Un documentario intitolato "Be Here Now" rende omaggio a Andy Whitfield, l'attore e sex symbol reso celebre dalla serie tv "Spartacus: Sangue e sabbia" e scomparso a soli 39 anni nel 2011, a causa di un linfoma non-Hodgkin. Presentato al Los Angeles Film Festival  nel 2015, dove ha vinto il premio del pubblico, il film è uscito in questi giorni in Australia, patria di adozione di Whitfield (che era gallese di nascita). Grandissima l'emozione della vedova Vashti Whitfield, che ai microfoni del Daily Mail Australia ha raccontato come la visione del documentario sia stata al tempo stesso "commovente e confortante". Il film, diretto da Lilibet Foster, racconta infatti gli ultimi 18 mesi di vita del divo, nella lotta disperata contro il male che non gli ha lasciato scampo.

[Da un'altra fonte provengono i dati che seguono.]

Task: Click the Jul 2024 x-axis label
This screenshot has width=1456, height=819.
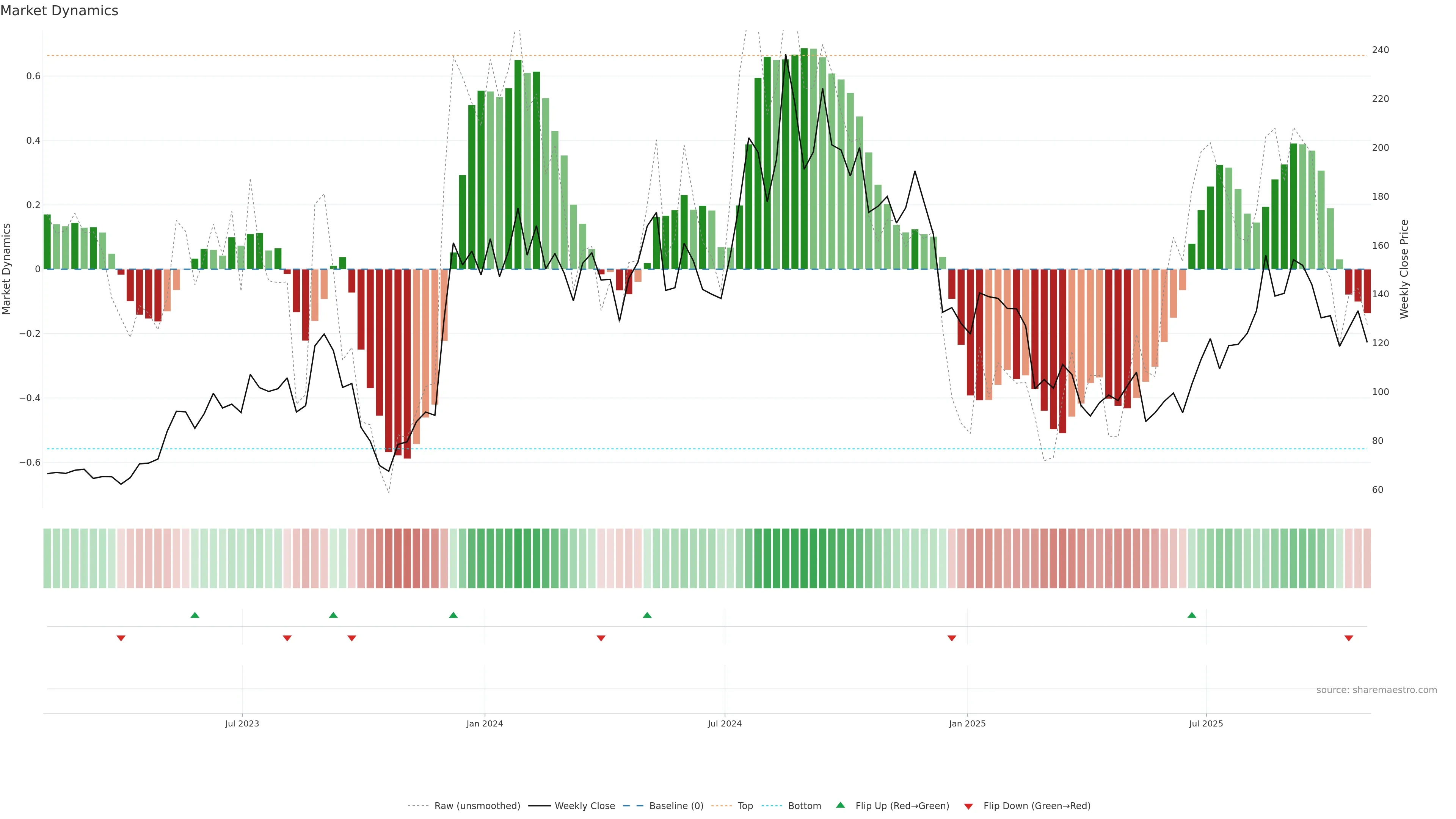Action: pos(725,723)
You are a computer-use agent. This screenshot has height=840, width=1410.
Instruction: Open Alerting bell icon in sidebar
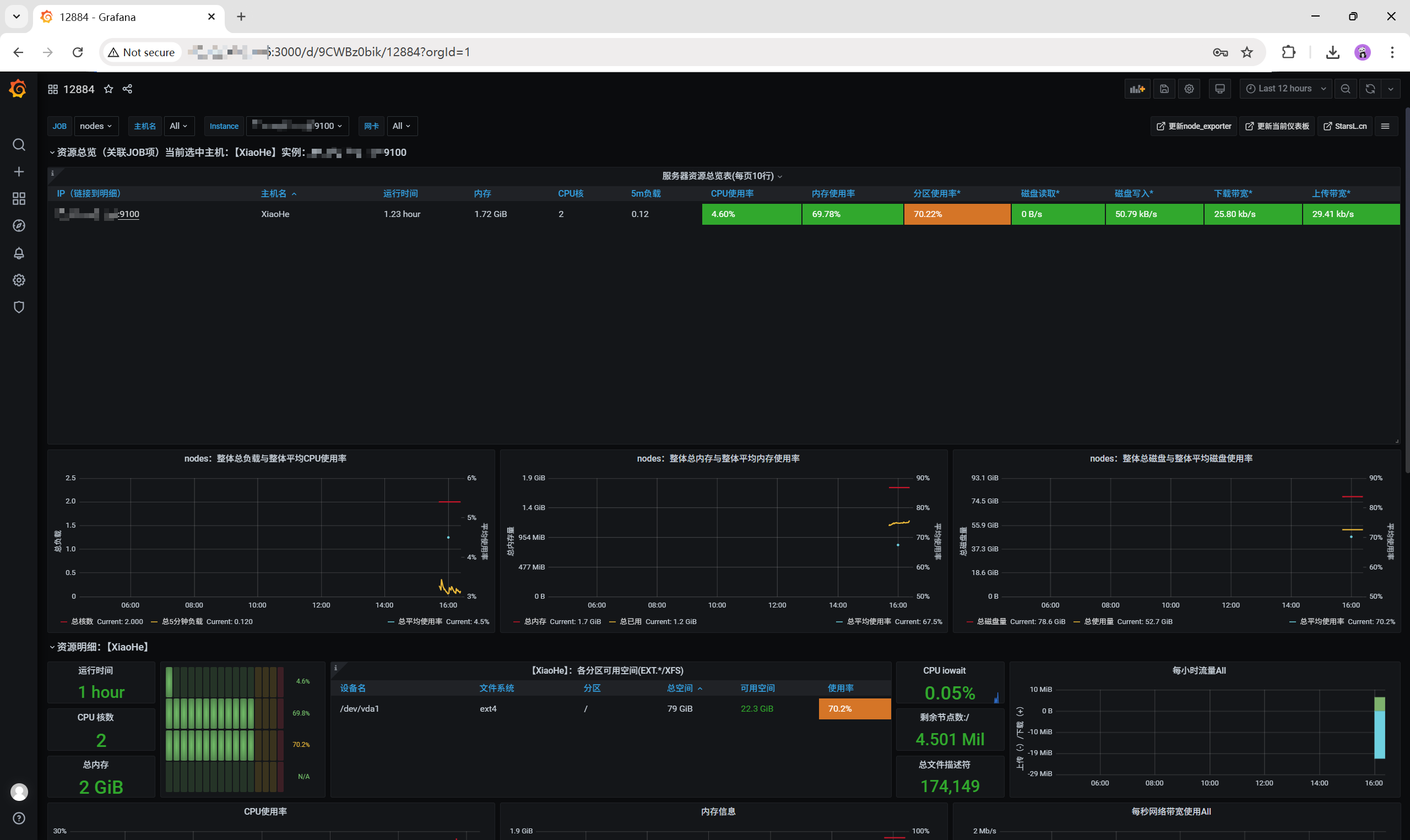click(19, 253)
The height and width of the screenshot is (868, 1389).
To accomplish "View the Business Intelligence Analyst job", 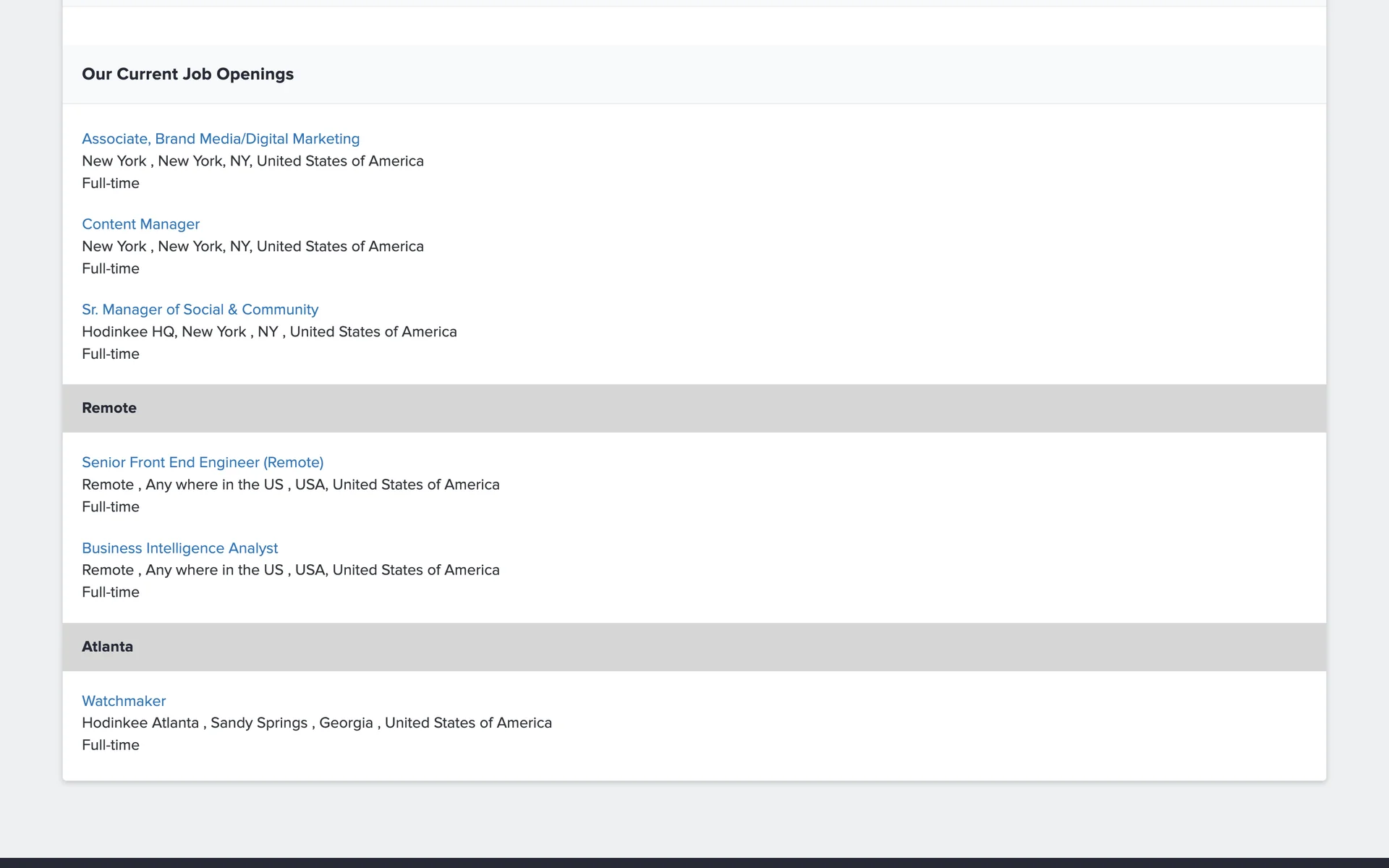I will click(179, 548).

Il dramma sul set di "Spartacus"

"Un uomo deve accettare il proprio destino, o essere distrutto da esso", recitava una frase ricorrente in "Spartacus", drammaticamente calzante per il triste destino di Andy Whitfield. Il cancro gli fu diagnosticato dopo la fine della prima stagione, a marzo 2010. Dopo le prime cure, venne giudicato guarito a giugno ma, a settembre dello stesso anno, ebbe una ricaduta che lo costrinse ad abbandonare definitivamente il set. Sarebbe morto l'anno dopo, l'11 settembre. Mentre i produttori furono costretti a sostituirlo con Liam McIntyre nelle due stagioni successive ("Spartacus – La vendetta" e "Spartacus – La guerra dei dannati"), dopo accettava coraggiosamente di mostrarsi in ore e ore di girato che sono ora confluite del film della Foster.

Andy Whitfield e la moglie Vashti nel 2008in foto: Andy Whitfield e la moglie Vashti nel 2008

Un film sull'amore tra Andy Whitfield e la moglie Vashti.

Più che un racconto della sua malattia, la pellicola è soprattutto incentrata sulla sua storia d'amore con la moglie Vashti. Si conobbero per le strade di Londra nel 1998, andando a sbattere l'uno contro l'altra come nei film. Il loro fu un colpo di fulmine: "Da quel momento è stato amore", ricorda la vedova al Daily Mail. Si sono sposati nel 2001 e hanno avuto due figli, Jesse, nato nel 2005, e Indigo, venuta al mondo nel 2007.

Andy e io volevamo fare questo film per mostrare alla gente che, qualunque cosa accada, è un'opportunità per crescere e cogliere l'attimo. Vedere questo film è stato per me toccante e al tempo stesso confortante. Voglio che l'eredità lasciata da Andy sia il messaggio che non basta essere bello come un adone per avere una vita piena di significato. Noi due eravamo amici, amanti, anime gemelle e destinati a stare insieme. E continueremo a essere uniti, anche se uno di noi non è più qui.

Il film non mostra la morte di Whitfield, ma mostra l'ironia e la positività che lo contraddistinguevano, anche quando sapeva che la sua vita era finita. Parla infine la regista Lilibet Foster

Lui le ha insegnato a essere più dolce e lei gli ha insegnato a essere più forte. Stavano bene insieme, il loro era un amore raro. Hanno dato l'uno all'altra così tanto. Ho avuto l'onore di entrare nelle loro vite per 18 mesi, per filmare l'incredibile viaggio di Andy.